NRA's Naylor speaks out on food industry issues

Nation's Restaurant News, Sept 16, 1996 by Richard Martin

As if presiding over one of the country's most vocal trade groups during an election year is not challenging enough, W.W. "Biff" Naylor, the restaurateur who this spring assumed the chairmanship of the National Restaurant Association for a one-year term, also is overseeing an association in transition.

In July William P. Fisher, who has served as the NRA's senior staff executive for a total of 17 years, unexpectedly resigned as president, tentatively effective Sept. 30, to become chief executive of the American Hotel & Motel Association.
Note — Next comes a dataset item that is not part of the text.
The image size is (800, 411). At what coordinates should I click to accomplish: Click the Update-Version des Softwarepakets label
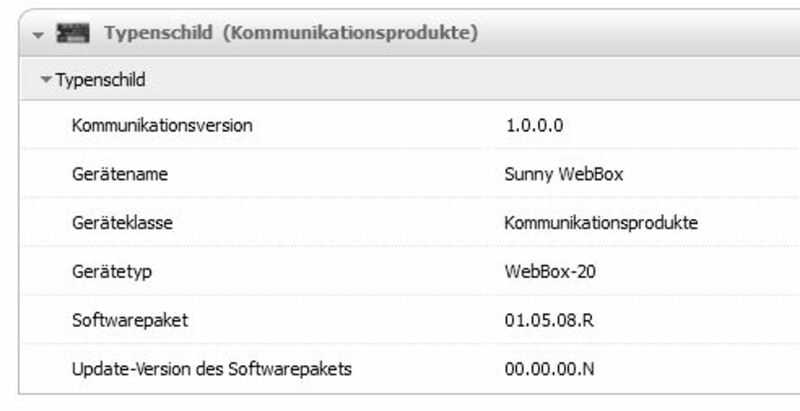[211, 369]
Naylor's tenure also coincides with such other recent resignations as that of NRA senior vice president of communications Jeffrey R. Prince and media-relations manager Wendy Webster, who for years were in the public eye as perhaps the most frequently quoted personifications of the NRA and the foodservice industry.

Against that backdrop, members of Nation's Restaurant News' editorial board sat down with Naylor during the recent Western Restaurant Show in San Francisco to discuss those issues as well as initiatives and achievements he is emphasizing during his term as NRA chairman.

A native Californian, Naylor is the oldest of five Los Angeles-based brothers who own and operate restaurants. The career of their famous father, Tiny Naylor. began in 1926 with Tiny's Waffle Shops in Northern California and continued in Southern California with Biff's Restaurants and the landmark Tiny Naylor's coffee-shop and drive-in chain.

Biff Naylor, a Penn State graduate who resides in the Bel-Air section of Los Angeles, is co-owner of Tiny Naylor's and chairman of The Naylor Establishment, which develops and operates theme restaurants in California and Idaho and has interests in the insurance and golf industries.

Naylor is an 18-year veteran of the educational and lobbying group and since 1983 has been a member of its board of directors. He also is a former chairman of the NRA's committees on finance, government relations, political education, political action and membership, and he was vice chairman of its executive committee, on which he has served since 1980.

Do you see the NRA as likely to change after its pending transition from the Bill Fisher regime to new executive leadership?

I don't know that it's going to be so substantially different. I think that the game plan for most of the different disciplines that we're engaged in, whether it be education or government affairs, is basically the same. We have emerged a leader on the national scene. I think we're now positioned to do some extraordinary things. Yes, it will be difficult without Bill Fisher because he has been so much a part of it. I guess the new person who comes on board will be faced with all of the same challenges. It takes a tremendous leader to be able to sublimate himself to the [NRA board membership of] 70 or so top restaurateurs -- some of them small independents some of them from large chains -- all who come wit; leadership abilities, all of whom come with a voice that is used to being answered in the affirmative as to their wishes. And then you have to manage the spouses as well. And Bill is a master at that.

What are the criteria for the person you're seeking to replace Fisher? Are you looking more for an association administrator or a lobbying strategist?

The bottom line is it's all of the above. In fact, I don't know if there's a person on this planet who can fulfill that profile that we've developed. It's a phenomenal profile. And so we will weigh that against the candidates to see who measures up best in all of the different disciplines. Obviously, the educational background, the industry experience, government affairs -- all of those things are part of that profile. But leadership sometimes transcends all of those things. We've taken the lid off the search firm and told it there is no place on this earth that they can't look; there's no resume that they can't accept.

Can you put to rest any suspicion that might still exist that there is more than meets the eye in the nearly simultaneous resignations of Bill Fisher, Jeffrey Prince and others from the NRA?

The association, including the Educational Foundation, has about 230 or 240 employees, and we have had five leave recently. One was a maternity leave; Wendy [Webster, media relations director] moved away; Jeff Prince had given notice some time ago, I think back last January, that he was going to leave on his anniversary, the 23rd of August. Bill, of course, is, I think, the only real surprise. He got an absolutely wonderful opportunity with the hotel association. and they will benefit greatly from having him come on board. We will also benefit. If you take hotels and restaurants, that is, the heart of the hospitality industry, and as they do better, that helps us. They've got restaurants in their hotels, you know. He's only going to be a few blocks away.

How would you characterize the particular emphasis that you bring as leader this year, in contrast to prior leaders?

For me the greatest thing of all is to have been here 18 years. I've served under 18 different chairmen or presidents of the National Restaurant Association. I hope I'm going to be able to represent a good amalgamation of the best of all of that, because they were a phenomenal bunch of people.